Assisting at Accidents
A physician has no duty to help an injured or sick individual unless there is a preexisting physician–patient relationship or other statutory or contractual relationship. Although morally reprehensible, it is not illegal for a physician to drive past the scene of an accident where his or her services could be lifesaving or to refuse to provide cardiopulmonary resuscitation to a fellow diner at a restaurant. If the physician does choose to help, there is one central rule for volunteers: do not make the victim worse off.
The classic legal example is the person drowning in a lake. There are several boats within sight of the victim, and one of them heads toward the victim. The others stay away so as not to complicate the rescue. The original rescuing boat now has a duty to continue the rescue because it has interfered with the victim’s chance to get other help. In the same way, once a physician stops to help at an accident, the help must be continued until the patient may be safely transferred to another medical care provider or until the patient is no longer in need of medical attention.

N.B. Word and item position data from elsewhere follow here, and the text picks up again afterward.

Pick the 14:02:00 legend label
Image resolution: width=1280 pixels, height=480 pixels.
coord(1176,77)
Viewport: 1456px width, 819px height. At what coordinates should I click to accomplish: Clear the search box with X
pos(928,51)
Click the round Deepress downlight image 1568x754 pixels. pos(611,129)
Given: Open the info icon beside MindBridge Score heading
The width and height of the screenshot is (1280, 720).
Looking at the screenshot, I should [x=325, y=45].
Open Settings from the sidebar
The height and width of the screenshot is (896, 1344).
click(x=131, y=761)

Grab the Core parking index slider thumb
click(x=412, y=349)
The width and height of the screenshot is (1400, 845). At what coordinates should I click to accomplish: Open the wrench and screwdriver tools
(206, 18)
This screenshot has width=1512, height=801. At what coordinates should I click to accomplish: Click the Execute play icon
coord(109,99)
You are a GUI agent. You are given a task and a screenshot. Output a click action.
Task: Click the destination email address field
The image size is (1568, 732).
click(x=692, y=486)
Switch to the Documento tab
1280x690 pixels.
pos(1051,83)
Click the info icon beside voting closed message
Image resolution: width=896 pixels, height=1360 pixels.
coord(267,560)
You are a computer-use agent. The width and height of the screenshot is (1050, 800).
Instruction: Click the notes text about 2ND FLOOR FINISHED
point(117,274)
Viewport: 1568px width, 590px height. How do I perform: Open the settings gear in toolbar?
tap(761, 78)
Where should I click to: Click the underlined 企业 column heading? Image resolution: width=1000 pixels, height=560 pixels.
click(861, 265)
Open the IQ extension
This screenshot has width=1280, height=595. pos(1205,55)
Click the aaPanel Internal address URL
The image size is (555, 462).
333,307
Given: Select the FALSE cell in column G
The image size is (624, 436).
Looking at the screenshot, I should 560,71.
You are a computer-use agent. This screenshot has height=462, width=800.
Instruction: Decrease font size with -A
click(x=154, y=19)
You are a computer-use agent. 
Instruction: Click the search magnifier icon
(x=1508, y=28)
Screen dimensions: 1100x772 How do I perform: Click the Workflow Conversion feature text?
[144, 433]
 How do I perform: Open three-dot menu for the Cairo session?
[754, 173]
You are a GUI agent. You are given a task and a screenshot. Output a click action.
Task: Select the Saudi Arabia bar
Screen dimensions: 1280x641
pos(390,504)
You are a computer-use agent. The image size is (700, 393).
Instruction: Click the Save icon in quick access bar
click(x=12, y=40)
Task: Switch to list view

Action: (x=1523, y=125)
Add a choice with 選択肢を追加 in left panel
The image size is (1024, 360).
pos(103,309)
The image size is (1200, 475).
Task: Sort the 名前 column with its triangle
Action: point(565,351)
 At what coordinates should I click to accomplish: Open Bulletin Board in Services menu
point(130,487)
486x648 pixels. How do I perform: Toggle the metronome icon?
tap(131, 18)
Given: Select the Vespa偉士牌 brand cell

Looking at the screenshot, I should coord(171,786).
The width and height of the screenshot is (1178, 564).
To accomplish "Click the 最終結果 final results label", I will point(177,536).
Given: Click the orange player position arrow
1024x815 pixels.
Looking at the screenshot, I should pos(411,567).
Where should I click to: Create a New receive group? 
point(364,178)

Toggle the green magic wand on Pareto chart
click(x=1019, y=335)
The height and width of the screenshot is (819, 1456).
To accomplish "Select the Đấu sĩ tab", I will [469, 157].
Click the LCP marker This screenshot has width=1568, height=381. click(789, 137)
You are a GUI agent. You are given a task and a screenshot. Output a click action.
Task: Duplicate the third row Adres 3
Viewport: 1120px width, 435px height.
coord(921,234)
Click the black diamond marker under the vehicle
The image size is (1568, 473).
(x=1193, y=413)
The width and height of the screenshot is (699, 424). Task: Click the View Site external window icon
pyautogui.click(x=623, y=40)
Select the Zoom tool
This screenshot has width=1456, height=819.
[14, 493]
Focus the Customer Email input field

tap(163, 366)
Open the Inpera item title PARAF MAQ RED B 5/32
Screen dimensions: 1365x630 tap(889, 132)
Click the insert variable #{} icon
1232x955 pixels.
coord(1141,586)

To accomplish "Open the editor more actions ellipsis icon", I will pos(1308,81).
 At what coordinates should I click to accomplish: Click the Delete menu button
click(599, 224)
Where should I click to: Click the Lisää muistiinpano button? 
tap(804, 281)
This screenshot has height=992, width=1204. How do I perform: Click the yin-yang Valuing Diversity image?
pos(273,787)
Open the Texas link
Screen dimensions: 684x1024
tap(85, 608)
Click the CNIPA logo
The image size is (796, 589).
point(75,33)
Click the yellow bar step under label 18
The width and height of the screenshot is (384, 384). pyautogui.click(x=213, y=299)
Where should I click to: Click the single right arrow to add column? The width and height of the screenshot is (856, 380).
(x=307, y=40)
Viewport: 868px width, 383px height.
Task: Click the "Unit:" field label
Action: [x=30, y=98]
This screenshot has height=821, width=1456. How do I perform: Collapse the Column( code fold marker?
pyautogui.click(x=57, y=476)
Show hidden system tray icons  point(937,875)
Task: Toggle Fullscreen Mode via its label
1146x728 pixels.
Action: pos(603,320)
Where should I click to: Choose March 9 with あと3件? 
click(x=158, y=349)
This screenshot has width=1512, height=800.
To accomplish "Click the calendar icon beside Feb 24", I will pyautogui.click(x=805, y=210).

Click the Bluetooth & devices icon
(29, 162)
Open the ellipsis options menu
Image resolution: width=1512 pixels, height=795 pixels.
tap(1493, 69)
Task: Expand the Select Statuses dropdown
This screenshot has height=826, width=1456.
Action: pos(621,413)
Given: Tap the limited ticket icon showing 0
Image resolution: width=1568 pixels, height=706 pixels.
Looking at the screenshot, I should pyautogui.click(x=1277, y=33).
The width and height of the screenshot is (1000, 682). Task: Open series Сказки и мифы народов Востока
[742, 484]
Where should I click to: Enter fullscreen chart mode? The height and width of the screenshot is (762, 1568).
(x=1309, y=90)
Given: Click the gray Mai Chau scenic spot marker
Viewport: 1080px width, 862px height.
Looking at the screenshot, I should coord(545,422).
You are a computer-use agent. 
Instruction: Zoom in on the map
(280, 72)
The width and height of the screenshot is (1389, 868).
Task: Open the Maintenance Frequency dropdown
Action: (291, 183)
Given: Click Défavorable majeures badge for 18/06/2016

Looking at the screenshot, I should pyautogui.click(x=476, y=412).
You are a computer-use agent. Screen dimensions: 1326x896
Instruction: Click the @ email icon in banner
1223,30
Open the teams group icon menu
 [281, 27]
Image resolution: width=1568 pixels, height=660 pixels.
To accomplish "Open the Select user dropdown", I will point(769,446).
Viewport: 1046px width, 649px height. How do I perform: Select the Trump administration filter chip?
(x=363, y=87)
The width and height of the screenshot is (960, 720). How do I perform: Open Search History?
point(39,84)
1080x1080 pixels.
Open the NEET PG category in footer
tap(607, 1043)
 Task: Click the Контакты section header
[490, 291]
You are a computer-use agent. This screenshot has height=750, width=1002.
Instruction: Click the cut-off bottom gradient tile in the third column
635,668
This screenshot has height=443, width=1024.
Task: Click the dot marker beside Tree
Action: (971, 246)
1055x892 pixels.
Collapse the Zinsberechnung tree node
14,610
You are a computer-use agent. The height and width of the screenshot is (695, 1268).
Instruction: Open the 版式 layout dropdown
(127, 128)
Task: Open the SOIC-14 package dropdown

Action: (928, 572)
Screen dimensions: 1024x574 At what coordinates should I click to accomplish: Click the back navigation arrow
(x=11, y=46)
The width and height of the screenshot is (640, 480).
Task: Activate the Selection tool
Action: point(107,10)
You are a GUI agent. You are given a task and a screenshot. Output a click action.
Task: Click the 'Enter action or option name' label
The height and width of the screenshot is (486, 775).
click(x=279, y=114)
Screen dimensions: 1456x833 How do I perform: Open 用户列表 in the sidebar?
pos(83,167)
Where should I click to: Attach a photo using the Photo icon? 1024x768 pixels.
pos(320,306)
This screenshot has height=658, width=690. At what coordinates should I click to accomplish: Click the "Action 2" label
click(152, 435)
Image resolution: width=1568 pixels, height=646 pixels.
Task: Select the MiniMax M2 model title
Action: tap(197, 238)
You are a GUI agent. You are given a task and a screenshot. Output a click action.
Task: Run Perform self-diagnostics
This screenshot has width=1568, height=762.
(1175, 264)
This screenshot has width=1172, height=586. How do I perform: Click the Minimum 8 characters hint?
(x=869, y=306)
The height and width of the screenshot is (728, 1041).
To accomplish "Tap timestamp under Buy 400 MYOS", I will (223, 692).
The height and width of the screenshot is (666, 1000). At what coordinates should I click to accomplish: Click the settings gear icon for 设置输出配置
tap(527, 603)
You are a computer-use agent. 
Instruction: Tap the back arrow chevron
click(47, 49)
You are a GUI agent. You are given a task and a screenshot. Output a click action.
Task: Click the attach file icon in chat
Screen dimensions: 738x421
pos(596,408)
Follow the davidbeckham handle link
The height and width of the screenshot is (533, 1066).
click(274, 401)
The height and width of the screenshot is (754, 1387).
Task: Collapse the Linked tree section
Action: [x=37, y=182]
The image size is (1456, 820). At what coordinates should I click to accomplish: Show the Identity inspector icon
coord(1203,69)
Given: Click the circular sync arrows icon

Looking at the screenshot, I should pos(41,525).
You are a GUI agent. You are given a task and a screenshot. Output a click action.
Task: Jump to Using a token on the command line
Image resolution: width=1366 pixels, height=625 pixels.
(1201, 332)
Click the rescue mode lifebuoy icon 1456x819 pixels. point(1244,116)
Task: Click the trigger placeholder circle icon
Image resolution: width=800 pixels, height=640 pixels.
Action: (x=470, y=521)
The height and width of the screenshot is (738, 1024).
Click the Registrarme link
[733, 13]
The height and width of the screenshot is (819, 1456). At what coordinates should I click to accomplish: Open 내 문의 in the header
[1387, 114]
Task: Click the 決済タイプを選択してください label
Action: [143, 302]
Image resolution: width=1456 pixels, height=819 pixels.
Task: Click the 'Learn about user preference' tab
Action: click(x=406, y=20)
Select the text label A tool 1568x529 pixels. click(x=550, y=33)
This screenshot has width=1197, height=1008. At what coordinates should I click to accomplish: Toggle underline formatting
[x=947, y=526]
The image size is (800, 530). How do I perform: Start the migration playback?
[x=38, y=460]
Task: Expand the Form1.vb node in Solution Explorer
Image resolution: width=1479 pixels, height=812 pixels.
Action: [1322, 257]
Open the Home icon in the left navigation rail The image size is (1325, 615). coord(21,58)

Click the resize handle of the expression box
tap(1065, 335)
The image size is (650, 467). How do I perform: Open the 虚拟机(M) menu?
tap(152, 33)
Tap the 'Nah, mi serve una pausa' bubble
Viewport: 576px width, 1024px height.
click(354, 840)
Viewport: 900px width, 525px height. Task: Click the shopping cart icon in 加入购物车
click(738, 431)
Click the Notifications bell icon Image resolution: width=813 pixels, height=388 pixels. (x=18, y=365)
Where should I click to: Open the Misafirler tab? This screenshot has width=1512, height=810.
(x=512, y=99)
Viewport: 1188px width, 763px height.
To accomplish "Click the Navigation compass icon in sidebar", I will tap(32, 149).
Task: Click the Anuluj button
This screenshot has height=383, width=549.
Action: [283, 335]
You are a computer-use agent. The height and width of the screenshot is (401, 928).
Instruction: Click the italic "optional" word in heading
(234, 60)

Physicians should be careful not to interfere with other persons who have superior skills for the task at hand. If there is ambulance service available, it should be summoned. The paramedic on the ambulance may be much better at resuscitation than the physician is. And a veterinarian with an active farm practice may be a much better candidate for delivering a baby than an internist who has not seen a delivery in 20 years. The internist should stand by, however, in case the veterinarian needs advice or assistance in the care of a human.
Physicians should not be offended if they are asked to provide identification at the scene of an accident. All emergency professionals are plagued by people who join in the excitement. Following the fire brigade is as old as organized fire fighting; impersonating a police officer has been criminalized because it is common and dangerous to society. There are also people who impersonate physicians in hospitals and at the scenes of accidents. Many states provide wallet-sized copies of the medical license to use as identification. Physicians should understand the need for such identification and be willing to provide it.
Although physicians do not have a duty to carry medical equipment with them, it is recommended that they carry basic equipment when traveling. If the physician does volunteer help in an emergency, it is extremely disconcerting not to have the necessary tools available. Many emergency medical technicians, nurses, and doctors keep first-aid equipment in their cars or at home because they do not want to be in an emergency situation without the equipment necessary to save a life. This is especially important for physicians who practice in small towns where there are no paramedics with a readily available and fully equipped ambulance.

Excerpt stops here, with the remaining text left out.